With the blessing of a federal judge, CMS is releasing Medicare data on physicians, including types of services, average submitted charges, and standard deviation in submitted charges.

The federal government's shift toward healthcare data transparency continues.

Centers for Medicare & Medicaid Services officials are planning to release payment and other Medicare data on 880,000 physicians across the country as soon as Wednesday, April 9. A federal court injunction had kept the data under wraps since 1979, but a US District Court ruling in Florida last spring lifted the injunction.

In May, CMS made public chargemaster data for the 100 most common Medicare inpatient diagnosis-related group (DRGs).

"CMS plans to publicly release a data set on the types of medical services and procedures furnished by physicians and other healthcare professionals as well as certain payment and charge data related to those services," Jonathan Blum, principal deputy administrator of CMS, says in a letter sent April 2 to the American Medical Association and the Florida Medical Association.

Both physician organizations that were parties in last spring's District Court case, a CMS official wrote that making the data public would help the drive to create a value-based US healthcare delivery system.

 

"This public data set will include number of services, average submitted charges and standard deviation in submitted charges, average allowed amount and standard deviation in allowed amount, average Medicare payment and standard deviation in Medicare payment, and a count of unique beneficiaries treated."

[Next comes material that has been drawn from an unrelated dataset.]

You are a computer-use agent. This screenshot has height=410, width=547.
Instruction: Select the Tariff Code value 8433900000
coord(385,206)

In the letter, Blum, also made the claim that release of the data is required under the Freedom of Information Act.

AMA President Ardis Dee Hoven MD wasted no time responding to the CMS letter, issuing a statement on April 2 that is highly critical of the forthcoming release of the Medicare data.

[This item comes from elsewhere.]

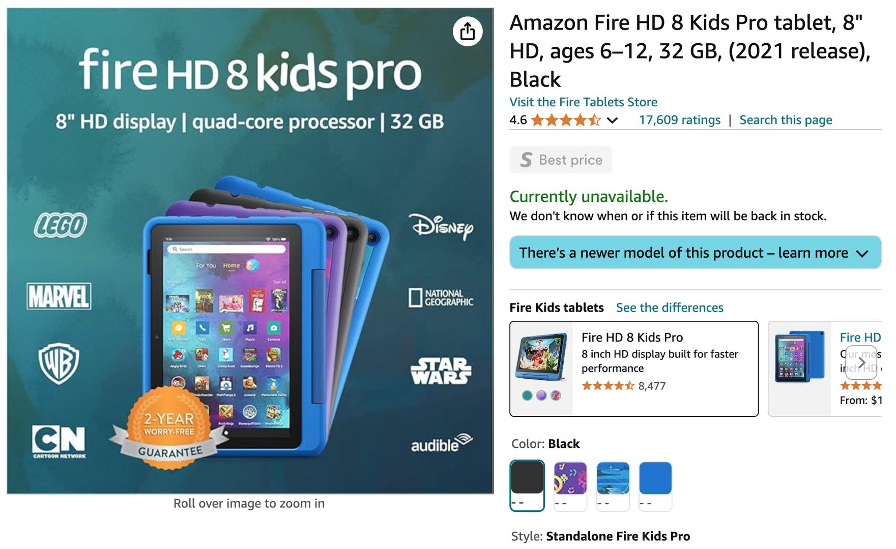The image size is (896, 549).
Task: Click Search this page link
Action: pos(786,120)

"The AMA is concerned that CMS' broad approach to releasing physician payment data will mislead the public into making inappropriate and potentially harmful treatment decisions and will result in unwarranted bias against physicians that can destroy careers. We have witnessed these inaccuracies in the past," Hoven wrote. "To guarantee that information is accurate, complete, and helpful, the AMA strongly recommends that physicians be permitted to review and correct their information prior to the data release."

 

On the same day Blum sent his letter to the AMA and the FMA, he also wrote about the release of the Medicare data in a post on the CMS blog. He contends that release of the Medicare data will help achieve several goals including greater transparency in medical services.

"This data contains information on more than 880,000 health care professionals in all 50 states who collectively received $77 billion in payments in 2012 for services delivered to beneficiaries under the Medicare Part B Fee-For-Service program. With this data, it will be possible to conduct a wide range of analyses that compare 6,000 different types of services and procedures provided, as well as payments received by individual health care providers," Blum wrote.

Legal Battle Over Injunction
In a US District Court ruling last spring, Judge Marcia Morales Howard wrote that the AMA and FMA had made three arguments against lifting the 1979 injunction:

  • Neither the facts nor the law had changed since 1979
  • The revenues that individual physicians receive for their services to Medicare patients continue to be private information
  • The public interest in preventing Medicare fraud had not changed since 1979

 

In a decision that proved crucial in the lifting of the 1979 injunction, Howard ruled that applicable federal law had changed significantly over the past three decades.

In the April 2 letter, Blum said CMS had considered physician privacy when deciding whether to fight release of the Medicare data. "The Department weighed the privacy interests of physicians and the public's interest in shedding light on Government activities and operations and has determined that the public's interest outweighs the privacy interests," Blum wrote.

'The Right Thing to Do'
Jennifer Schneider MD, vice president of analytics at San Francisco-based Castlight Health, says there is a simple and compelling reason to release the Medicare physician data. "It's the right thing to do," she said in a phone interview Tuesday.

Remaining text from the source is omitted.